Mining in the Amazon is dominated by industrial mining in the east, although mining for copper and gold is expanding into the forest (D.H. Bebbington et al. 2018a, 2018b) (Figure 2.2).21 Brazil is the fifth largest mineral producer in the world with about 8,400 mines in operation. Iron ore is Brazil’s leading mineral export and China its biggest market. China also finances much of the expansion of mining22 and related investments in hydropower and transportation. Vale S.A., Brazil’s mining giant, operates mines across the Amazon (D.H. Bebbington et al. 2018a, 2018b).

Large-scale mining blocks or concessions overlap with many indigenous lands and many other indigenous lands, are indirectly affected by mining, from infrastructure (e.g., roads, rail lines, and dams), new towns for workers, and other associated developments. While all concessions that overlap with indigenous lands in Brazil are, in the absence of an enabling law, legally suspended or canceled (but see below), many of the overlapping concessions in the other Amazonian countries are either under exploration or exploitation.

Figure 2.2 | Large-Scale Mining Concessions and Illegal Mining in the Amazon Region

 

Sources: Data from RAISG 2018c, 2018d and Guyana Geology and Mines Commission 2016, modified by WRI and RAISG authors.

In addition to industrial mining, ASM, especially for gold, takes place throughout the Amazon. ASM is defined as: “formal or informal mining operations with predominantly simplified forms of exploration, extraction, processing and transportation” (OECD 2016). Not all minerals are easily extracted by ASM. As such, ASM is often focused on a smaller set of minerals (e.g., gold and diamonds) than industrial mining. Hot spots of ASM for gold in the Amazon include the Guiana Shield, southern Peruvian Amazon,23 northern Brazil, and the Colombian Amazon (Alvarez-Berríos and Aide 2015). In these hot spots, ASM is the principal driver of forest loss.

Today, more than 500,000 small-scale gold miners are estimated to be active in the Amazon (Table 2.2), and many more people provide ASM services or are dependent family members of the miners (D.H. Bebbington et al. 2018a, 2018b). The expansion of ASM has been driven largely by rising gold prices coupled with limited livelihood opportunities (D.H. Bebbington et al. 2018a, 2018b).

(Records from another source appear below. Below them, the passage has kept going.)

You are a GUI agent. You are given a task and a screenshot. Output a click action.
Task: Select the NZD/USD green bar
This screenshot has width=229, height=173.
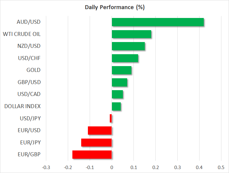coord(128,46)
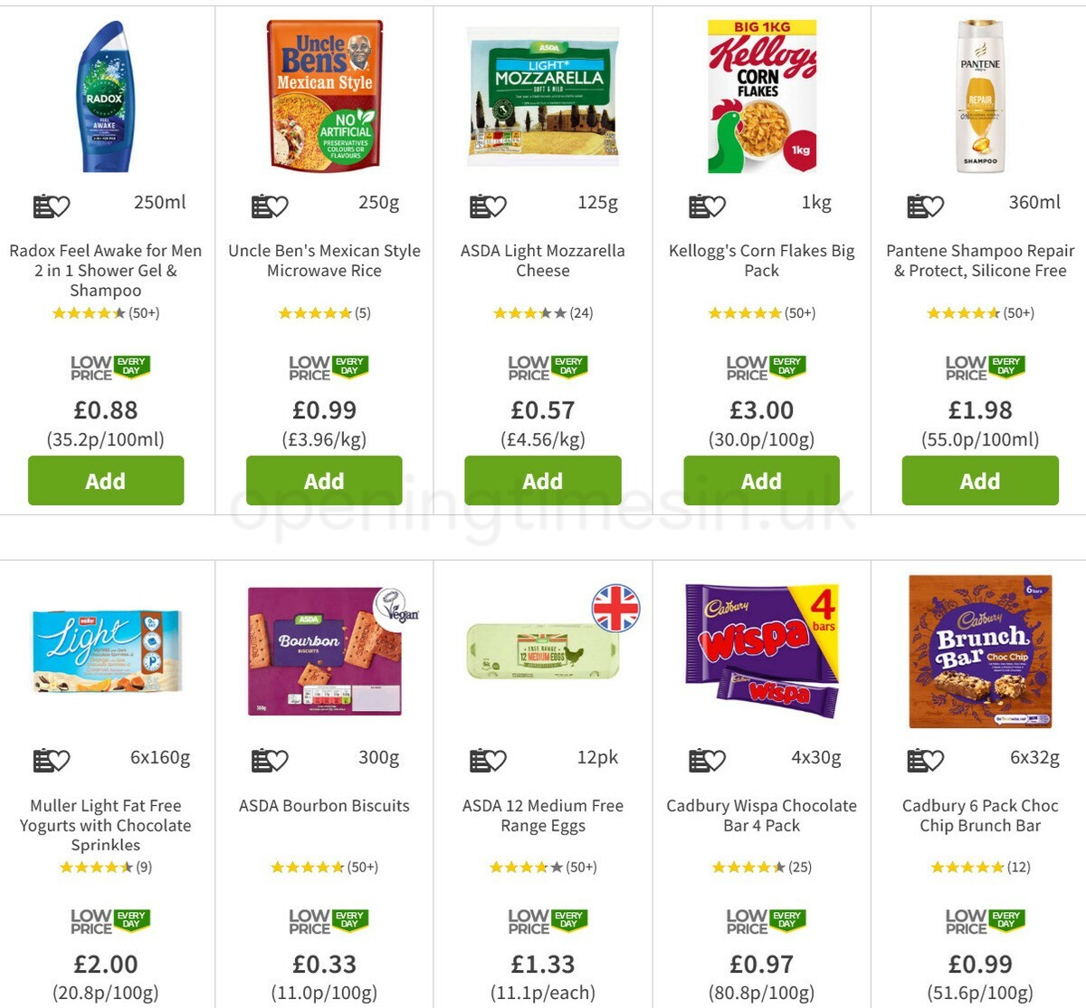Toggle the heart icon on ASDA Light Mozzarella
The height and width of the screenshot is (1008, 1086).
tap(496, 206)
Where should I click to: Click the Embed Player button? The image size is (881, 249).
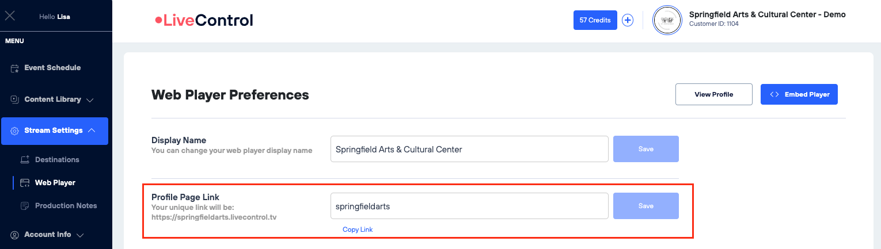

Most ASM for gold in the Amazon is alluvial mining—the mining of stream or riverbed deposits for minerals—with some degree of mechanization and collective organization. ASM is commonly low capital intensive, labor intensive, largely informal, and often operates outside the law and beyond government control (D.H. Bebbington et al. 2018a, 2018b). But the operations can be large and sophisticated, such as the illegal gold miners (garimpeiros) in the Yanomami indigenous lands in northern Brazil who are supplied by entrepreneurs with dredges, earthmoving equipment, and airplanes (see Case Studies; Branford 2019b).

Illegal mining in the Amazon, principally ASM, has been underway for decades but has grown exponentially in recent years (RAISG 2018a). Illegal mining includes miners operating without legal mineral rights as well as miners or mining companies with legal mineral rights but with operations that are not in compliance with all relevant laws or contracts. For the purpose of this research, illegal mining is limited to miners operating without legal mineral rights. Illegal mining areas often overlap with large-scale mining areas, including on indigenous territories (Brown 2018a; RAISG 2018a), but it is also prevalent in protected areas (Wagner 2016). Despite government operations aimed at cracking down (Box 2.3), efforts to stop illegal mining have largely been unsuccessful.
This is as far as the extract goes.